::: Listed records

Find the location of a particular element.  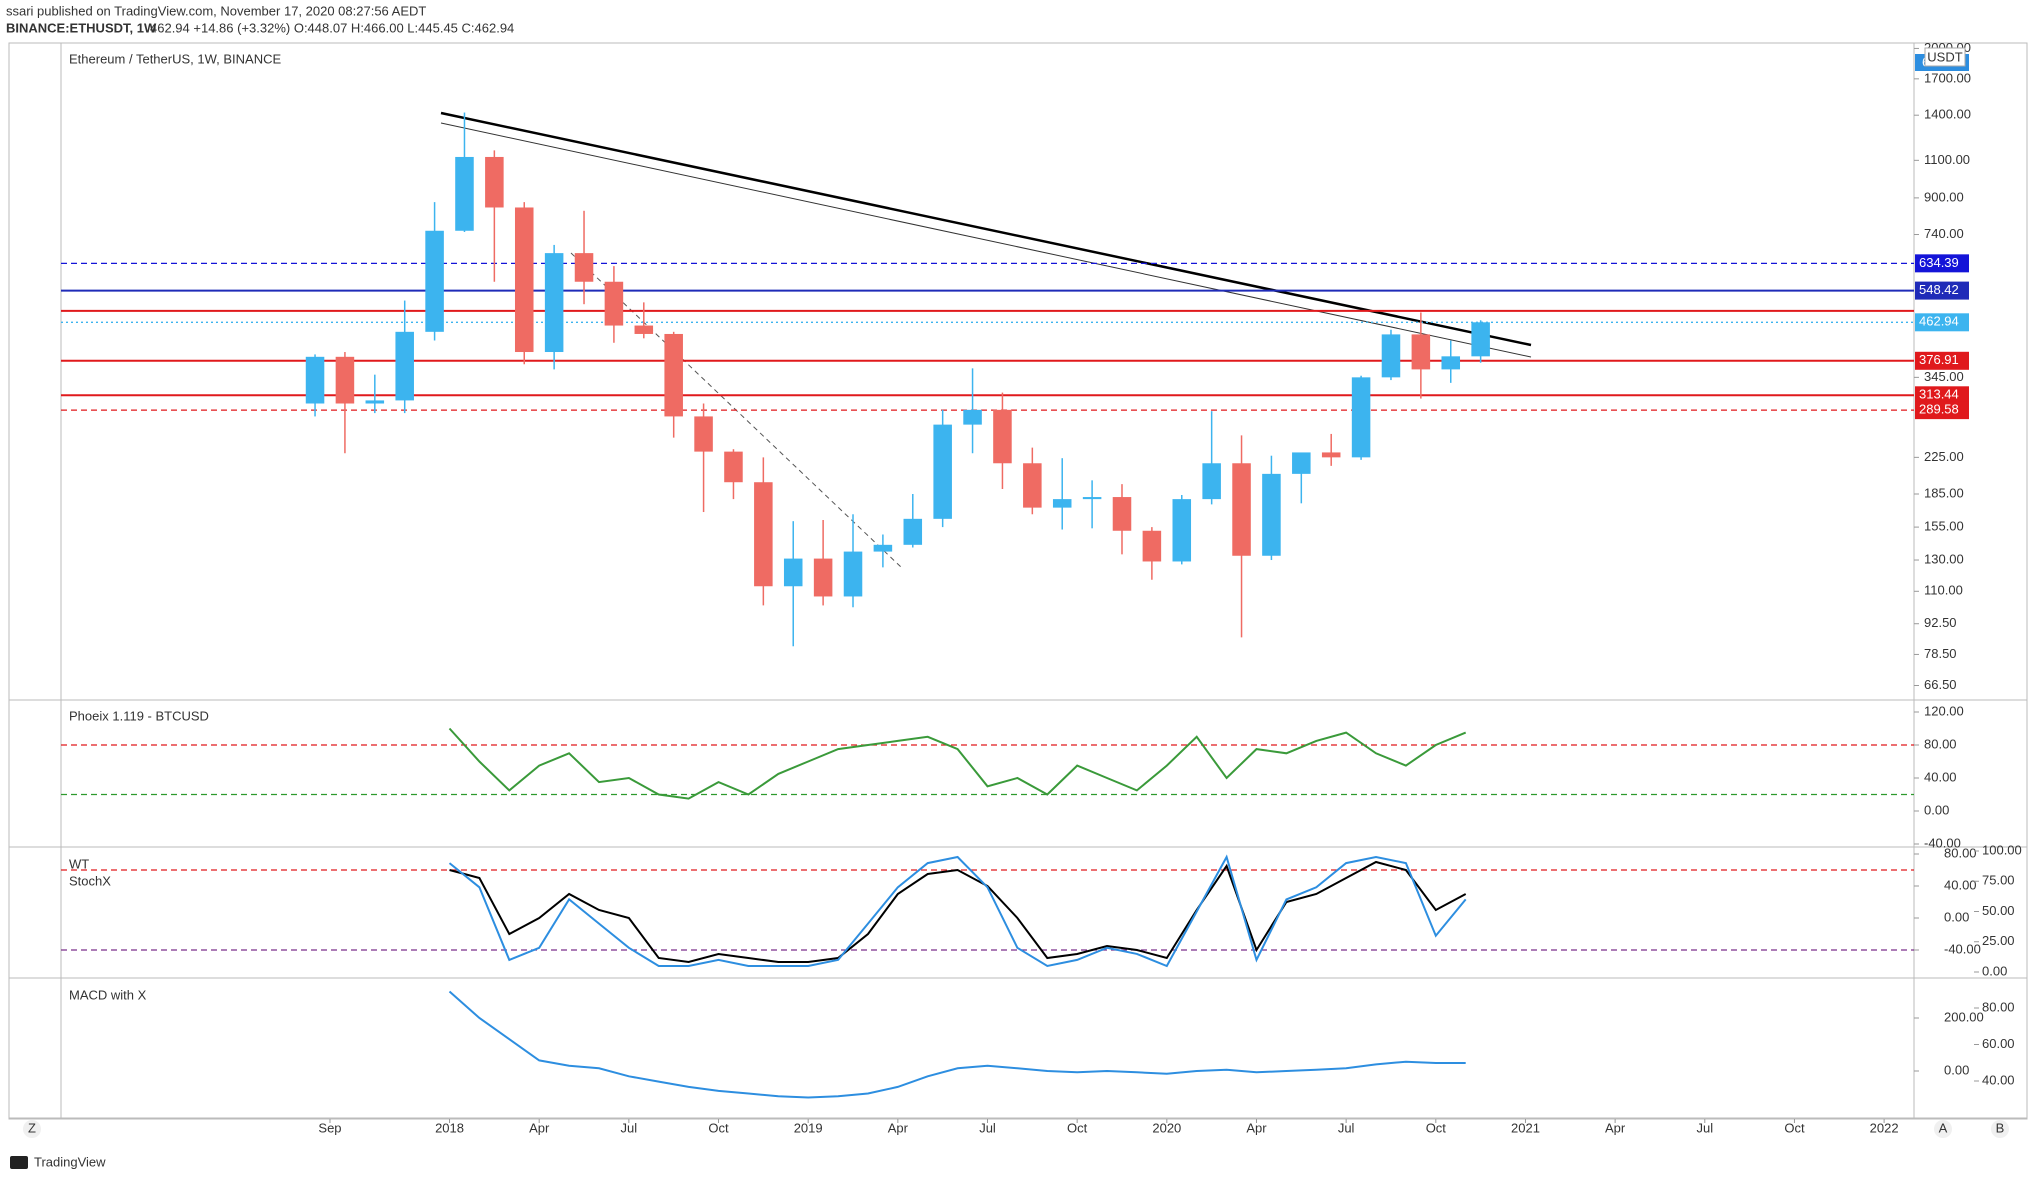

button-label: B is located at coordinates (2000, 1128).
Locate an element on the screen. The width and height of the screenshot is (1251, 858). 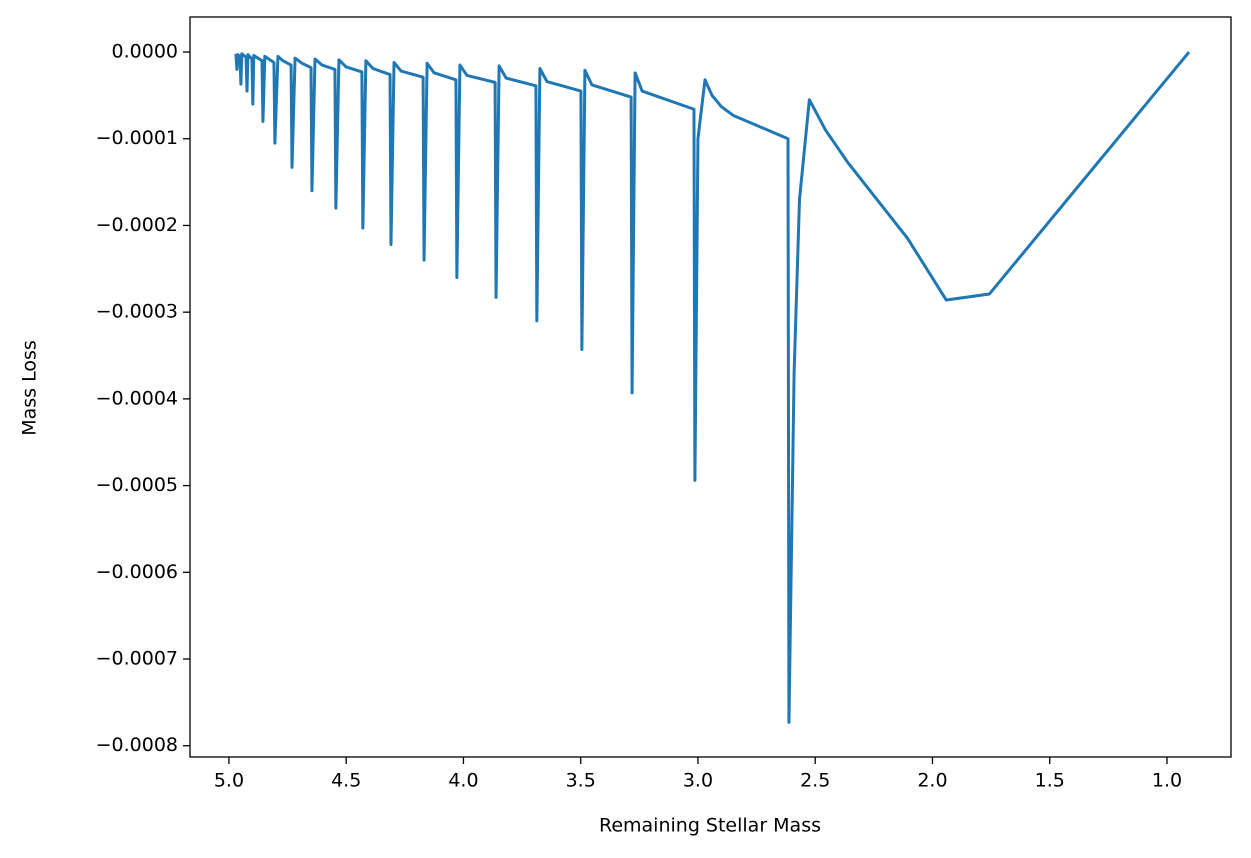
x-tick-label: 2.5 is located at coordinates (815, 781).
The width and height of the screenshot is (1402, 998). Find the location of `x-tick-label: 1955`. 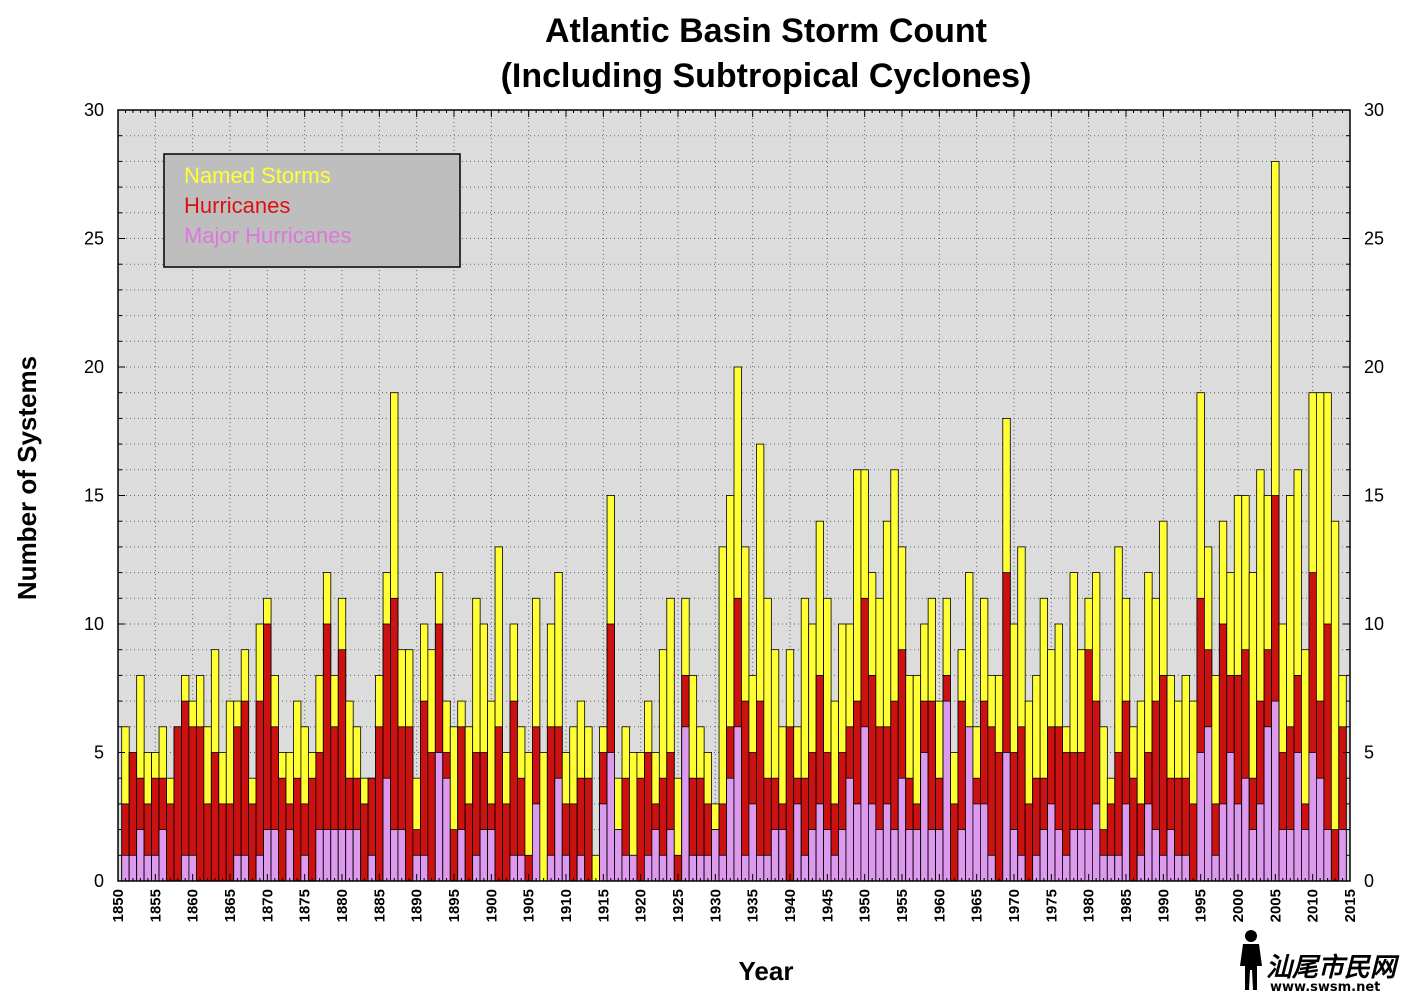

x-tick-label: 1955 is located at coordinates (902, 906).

::::::

Job
Copy all three items above word for word, and leave the pictures out.

Finished exercise
Find the location of a particular element.  

button-label: B is located at coordinates (2000, 1128).
Locate an element on the screen. The width and height of the screenshot is (1251, 858). 
x-tick-label: 2.5 is located at coordinates (815, 781).
The width and height of the screenshot is (1402, 998). Find the location of `x-tick-label: 1955`. 

x-tick-label: 1955 is located at coordinates (902, 906).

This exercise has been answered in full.